Tuesday, January 26th (2-4 weeks after finalizing the migration), we received a call from the client that Exchange wasn't working - outlook was showing disconnected. We connected to the physical host and saw the VM was not running. 2 servers (prepared for data, but no data moved) were running in addition to the DC on this box. We attempted to start the Exchange VM and received a message about the VHD being on storage that did not support clustered sharing - odd since this is direct attached storage that has never been in a cluster. After troubleshooting for 20 - 30 minutes, we got Microsoft involved. Eventually they recommended we reboot the physical host.
Upon reboot, we received the generic message that no operating system was found. Luckily we had setup replication, so we did a failover to Server #2 and did a repair from the Windows boot media. The D volume was seen as RAW - so pretty useless.
Dell and Microsoft asked for time to research the issue and we allowed them to work on it. 2 Days later on the 28th, we received a Disk 153 error on Server #2. Shortly thereafter, we received reports that Exchange was acting up again. Same story as above - eventual request to reboot and we saw the message that no OS was detected. This time we had to do a full restore from backup. By the time it was completely rebuilt / up and running, it was an 8 - 12 hour impact to the client.
Thursday, during the rebuild process, Dell upgraded the firmware on both raid cards - they determined the firmware had crashed multiple times on Server #1. During the day Friday, Dell determined that Server #1 did infact have a bad RAID controller. We replaced the raid controller on Server #1 and verified all was well - replication re-enabled between server #1 to server #2. We also installed an old server from our office as an emergency (our old C6100 in fact).
Monday morning at 6:30 AM we received reports that some mail was acting up. Around the same time, our monitoring agent alerted us to a Disk 153 error on Server #1 (hosting Exchange). We failed over to Server #2 and got them back up. We then setup replication to our emergency server as we were tired of rebuilding these things.
On Friday of that week, Feb 4, we received a Disk 153 Error on Server #2, along with reports of mail acting up. We failed them over to our emergency hardware, and all has been running fine for the past week.

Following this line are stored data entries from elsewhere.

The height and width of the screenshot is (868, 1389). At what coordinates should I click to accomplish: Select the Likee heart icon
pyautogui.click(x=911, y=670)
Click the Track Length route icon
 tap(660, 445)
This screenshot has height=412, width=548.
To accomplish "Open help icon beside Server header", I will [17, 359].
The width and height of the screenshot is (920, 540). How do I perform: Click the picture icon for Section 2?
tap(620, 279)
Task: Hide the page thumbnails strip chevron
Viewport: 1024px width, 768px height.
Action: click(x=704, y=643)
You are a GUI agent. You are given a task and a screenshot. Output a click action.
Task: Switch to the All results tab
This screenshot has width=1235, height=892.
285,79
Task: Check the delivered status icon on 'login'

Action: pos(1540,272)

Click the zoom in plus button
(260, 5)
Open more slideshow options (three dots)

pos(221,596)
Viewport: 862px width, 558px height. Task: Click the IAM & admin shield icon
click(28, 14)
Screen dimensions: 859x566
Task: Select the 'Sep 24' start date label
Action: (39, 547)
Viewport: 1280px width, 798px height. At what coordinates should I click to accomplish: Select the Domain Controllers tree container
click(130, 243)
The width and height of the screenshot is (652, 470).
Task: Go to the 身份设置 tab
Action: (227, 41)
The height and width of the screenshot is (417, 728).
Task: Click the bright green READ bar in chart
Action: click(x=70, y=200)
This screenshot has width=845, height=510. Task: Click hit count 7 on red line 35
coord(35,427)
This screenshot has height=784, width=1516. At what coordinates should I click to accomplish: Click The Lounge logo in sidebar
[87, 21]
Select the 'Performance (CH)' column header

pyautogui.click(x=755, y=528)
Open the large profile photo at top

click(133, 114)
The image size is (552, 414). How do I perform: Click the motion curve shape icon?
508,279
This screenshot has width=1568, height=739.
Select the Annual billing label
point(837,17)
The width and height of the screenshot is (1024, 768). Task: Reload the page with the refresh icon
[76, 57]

I have 2 servers that seem to completely flake out ONLY when the Exchange VM server is running on that physical host. We will log a Disk 153 error, and it's all downhill from there. Microsoft is blaming Dell and Dell is blaming Microsoft.
After lots of searching, I found the following post that is... similar enough to give me pause:
https://social.technet.microsoft.com/Forums/windowsserver/en-US/cec8c172-4390-45f1-83a9-578dc0655627/hyperv-host-and-all-guests-become-unresponsive-event-id-153-fills-system-log?forum=winserverhyperv
Prior to this episode, I'd have bet big money that this simply could not happen. My understanding was that just about anything could go wrong inside a VM without impacting the physical host. I am now completely lost as to how to proceed. I have 2 more server migrations lined up (one in my office), but I have no confidence in the hardware + software we've spec'd at this point. There's clearly something very wrong with this combination of VM load, Hyper v, RAID controller, etc.
I'm at my wits end, and I'm contemplating moving to VMWare + veeam for replication and backup. I really don't know what else to do.
ANY thoughts, suggestions, tangential experiences are welcome. Thank you for reading this super long post.
Alan
I have an odd problem that neither Microsoft nor Dell have been able to resolve yet. I know many of you have lots of experience and knowledge on both the hardware and the software side of the equation. This is more of a post of desperation / check to see if anyone has experienced anything like what we are seeing.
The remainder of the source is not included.